Love, Marriage and Parenting in the First Ten Years
photo by: Dylan Walters
By Ms. James H. Bray|John Kelly
Stepfamily Foundation
  • A stepfamily has its own natural lifecycle. Stepfamily life has three major transition points, two of which throw a family into temporary crisis: the first year- or year-and-a-half mark (the most challenging and crucial); the three- to five-year mark (when families’ identities and patterns are solidified); and the children’s adolescent years (when the child’s identity needs to create conflicts or challenges).
  • A stepfamily takes several years to develop into a family unit. Contrary to long-held academic beliefs, a stepfamily begins to coalesce at the end of the second or third year, not in six months to a year.
  • A stepfamily is a greatest risk during the first three years. The stepfamily failure rate is very high during this period. In stepfamilies, marital satisfaction rates start low, then climb, the opposite of nuclear family rates, which begin high, then decline.
  • A stepfamily must solve four basic tasks in order to succeed. Integrating the stepparent into the child’s life, separating former marriages from the present one, managing change, and finding workable rules for dealing with non-residential parent and former spouses.

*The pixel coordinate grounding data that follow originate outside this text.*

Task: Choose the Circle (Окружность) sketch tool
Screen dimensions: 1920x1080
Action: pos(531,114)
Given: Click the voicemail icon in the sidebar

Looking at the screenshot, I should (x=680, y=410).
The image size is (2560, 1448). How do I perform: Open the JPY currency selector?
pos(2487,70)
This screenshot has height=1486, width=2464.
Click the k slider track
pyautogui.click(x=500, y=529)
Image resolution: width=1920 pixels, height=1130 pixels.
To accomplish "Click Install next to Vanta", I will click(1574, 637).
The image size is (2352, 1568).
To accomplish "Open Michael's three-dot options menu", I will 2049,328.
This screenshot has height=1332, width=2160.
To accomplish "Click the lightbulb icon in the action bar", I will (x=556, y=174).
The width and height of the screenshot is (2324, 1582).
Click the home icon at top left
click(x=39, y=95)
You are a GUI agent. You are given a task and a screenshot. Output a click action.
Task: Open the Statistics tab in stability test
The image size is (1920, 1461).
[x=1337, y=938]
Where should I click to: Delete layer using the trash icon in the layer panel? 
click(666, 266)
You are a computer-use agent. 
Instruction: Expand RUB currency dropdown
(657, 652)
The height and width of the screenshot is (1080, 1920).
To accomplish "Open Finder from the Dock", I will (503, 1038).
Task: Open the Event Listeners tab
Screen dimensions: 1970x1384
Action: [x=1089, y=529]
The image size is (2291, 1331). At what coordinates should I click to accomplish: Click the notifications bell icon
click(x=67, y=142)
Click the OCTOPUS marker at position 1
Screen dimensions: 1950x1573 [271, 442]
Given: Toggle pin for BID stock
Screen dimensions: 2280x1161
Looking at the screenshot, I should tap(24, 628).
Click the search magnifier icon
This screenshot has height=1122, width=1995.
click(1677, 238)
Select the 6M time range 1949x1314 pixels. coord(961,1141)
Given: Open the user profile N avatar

  • A stepfamily can help the scars of divorce. The study’s findings affirm the work of investigators like Ms. Judith Wallerstein, which shows that a child is profoundly affected by family dissolution. Contrary to conventional wisdom, however, the study found that a well-function stepfamily can restore a youngster’s sense of well-being, as well as nurture healthy value development as capably as a nuclear family.
  • A stepfamily ultimately emerges as one of three basic forms. These forms, the archetypes of stepfamily life, are Neotraditional, which succeeds, nearly all of the time; Matriarchal, successful most of the time; and Romantic, which are at great risk for divorce.